Between Oliver Stone’s upcoming Snowden, which features a breathy Joseph Gordon-Levitt, and Harry Potter star Daniel Radcliffe’s upcoming stint as the bespectacled former spy in an off-Broadway play, Edward Snowden is receiving lots of love from pretty much anyone who isn’t currently involved in the U.S. government. This includes former Attorney General Eric Holder, who told Obama strategist and adviser-turned-talking head David Axelrod that what Snowden did should be considered a “public service.” What he did was still illegal and deserves punishment accordingly, he argued, but think about all the good it did for the national debate on surveillance.
Axelrod brought up the sore subject on The Axe Files, a podcast he hosts, which is produced by CNN and the University of Chicago Institute of Politics. During his hour-long conversation with Holder, the two men discussed a variety of subjects — including presumptive Republican presidential nominee Donald Trump. Yet Snowden was of chief interest, since the leak occurred under Holder’s watch as attorney general.

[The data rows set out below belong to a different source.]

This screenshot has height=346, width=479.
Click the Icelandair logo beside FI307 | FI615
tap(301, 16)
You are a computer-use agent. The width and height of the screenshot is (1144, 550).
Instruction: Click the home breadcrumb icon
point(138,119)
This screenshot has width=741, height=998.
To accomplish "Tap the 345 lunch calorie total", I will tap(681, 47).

“We can certainly argue about the way in which Snowden did what he did, but I think that he actually performed a public service by raising the debate that we engaged in and by the changes that we made,” said Holder, before adding: “Now I would say that doing what he did — and the way he did it — was inappropriate and illegal … He harmed American interests.”
Holder emphasized the seriousness of what Snowden did by suggesting that the former analyst “needs to get lawyers, come on back, and decide … what he wants to do: Go to trial [or] try to cut a deal.” He argued that, should that happen — which Snowden himself has mentioned as a possibility, but only if he were guaranteed a fair trial — the judge would have to take into account all the good the resulting debate had accomplished during sentencing.

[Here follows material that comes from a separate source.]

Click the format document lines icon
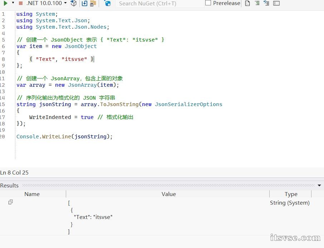 click(257, 3)
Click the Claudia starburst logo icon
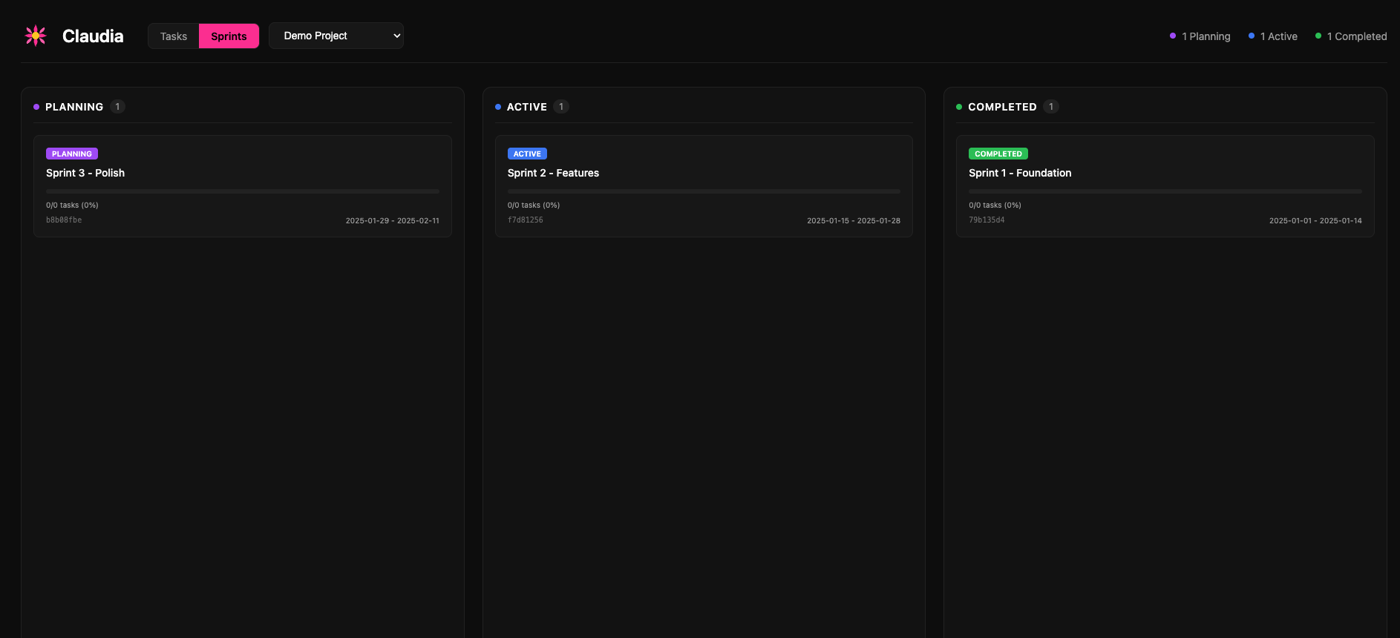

The timing of Holder’s comments is interesting, as former CIA Director Michael Hayden’s new book, Playing to the Edge: American Intelligence in the Age of Terror, has a few things to say about Snowden too. Chiefly, that Hayden believed Snowden’s actions signified the ex-CIA contractor’s “naive and narcissistic” personality, and that the retired Air Force general wanted to put Snowden on a “kill list.” The book also claimed the leak “highlighted the need for a broad cultural shift,” though when Hayden was called out for the apparent contradiction between the two assertions, he denied that there was a contradiction at all.
For his part, Snowden took great pleasure in tweeting about Hayden’s “kill list” comment:
well if that doesn't qualify for a kill list pic.twitter.com/7wlk8afT8g
— Edward Snowden (@Snowden) May 30, 2016
(Via CNN and the Guardian)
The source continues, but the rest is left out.